The Sopranos – ‘To Save Us All from Satan’s Power’ (2001)
Easily one of the more enjoyable (and funnier) Sopranos episodes made during its entire run. It’s Christmas time for the Jersey crew and while Carmela (Edie Falco) is burning herself at every end of the candle to get everything ready, Tony Soprano (James Gandolfini) is living it up with the fellas at The Bing while occasionally being reminded of past Christmases with his departed best friend Big Pussy, killed by Tony and the gang a year earlier. The memories of Pussy haunt the minds of Tony and his gang, especially when they realise he was the one who played Santa for the neighbourhood kids every year. Stuck for a Santa, they enlist Bobby to fill in – much to his detriment. Bobby is not much good at being jolly to the block kids and when he tells one kid in particular he’s going on the naughty list, the young fella tells Bobby off in true Sopranos fashion.

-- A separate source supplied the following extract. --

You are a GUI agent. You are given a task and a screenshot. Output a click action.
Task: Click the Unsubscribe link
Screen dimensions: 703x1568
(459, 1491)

Of course not all of it is jokes and laughs. Meadow is still not speaking to Tony after she blames him for what happened earlier in the season with Noah, and now that she is moving on by dating Jackie Aprile Jr., Tony catches Jr. engaging in some holiday cheer with a stripper which results in a bathroom beat down Jackie will not soon forget.

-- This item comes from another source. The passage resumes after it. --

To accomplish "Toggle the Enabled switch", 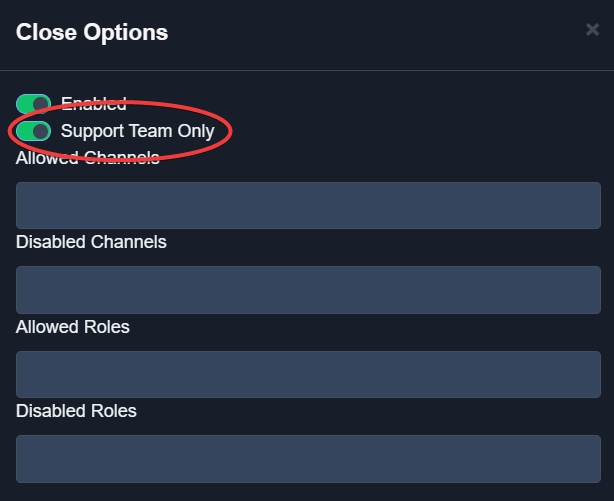I will [33, 104].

With Tony feeling disrespected by Jackie, Meadow, and Carm, and Pussy’s absence weighing heavily on his conscience, while he also wonders what Pussy might have told the FBI, this is one holiday that Tony will be glad to just get through alive.
Sports Night – ‘The Six Southern Gentlemen of Tennessee’ (1998)

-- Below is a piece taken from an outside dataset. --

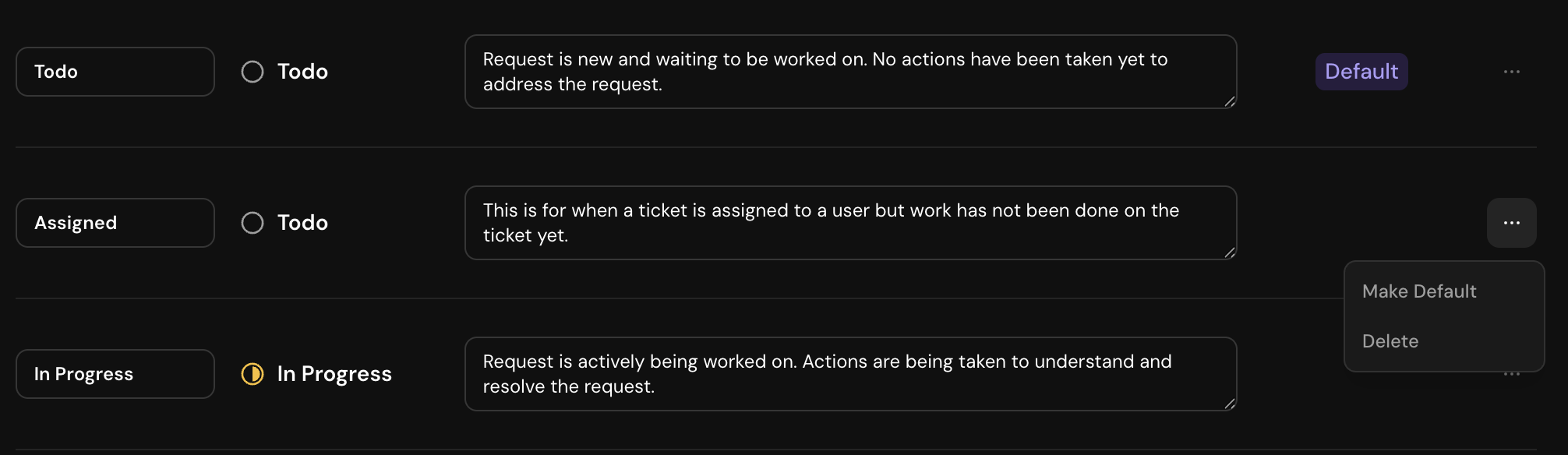Choose Delete from the open menu
The height and width of the screenshot is (455, 1568).
tap(1390, 340)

The first holiday episode of Aaron Sorkin’s comedy/drama is one of the most perfect holiday shows ever – full of humour and heart. It was rare to see both qualities in a sitcom at the time, considering Seinfeld had left the air just seven months earlier. While that show was absolutely great at making audiences laugh, Sports Night was great at making audiences feel.
Young Roland Shepherd, a black student/athlete at Tennessee State University, has refused to participate in any more college games while the Confederate flag is displayed. Because of this, he is facing college expulsion. Five other of Roland’s teammates decide to stand with him and are facing the same penalty. It then falls onto Sports Night’s managing-editor, Isaac Jafee, to address the matter in one of the series’ most poignant and powerful moments. As for Sports Night anchor Casey McCall, he is admonished by a staff dresser after he appears on The View where he takes credit for his sharp wardrobe. To make up for this oversight, Casey and Dan name the staff members who contribute to the creation of Sports Night on the air in the nights leading up to Christmas. What makes this moment all the more meaningful is that these are the names of the actual people behind the real Sports Night. It’s noteworthy whenever a television show manages to make the audience emotionally tear up even once. This supreme episode of Sports Night makes viewers do it twice.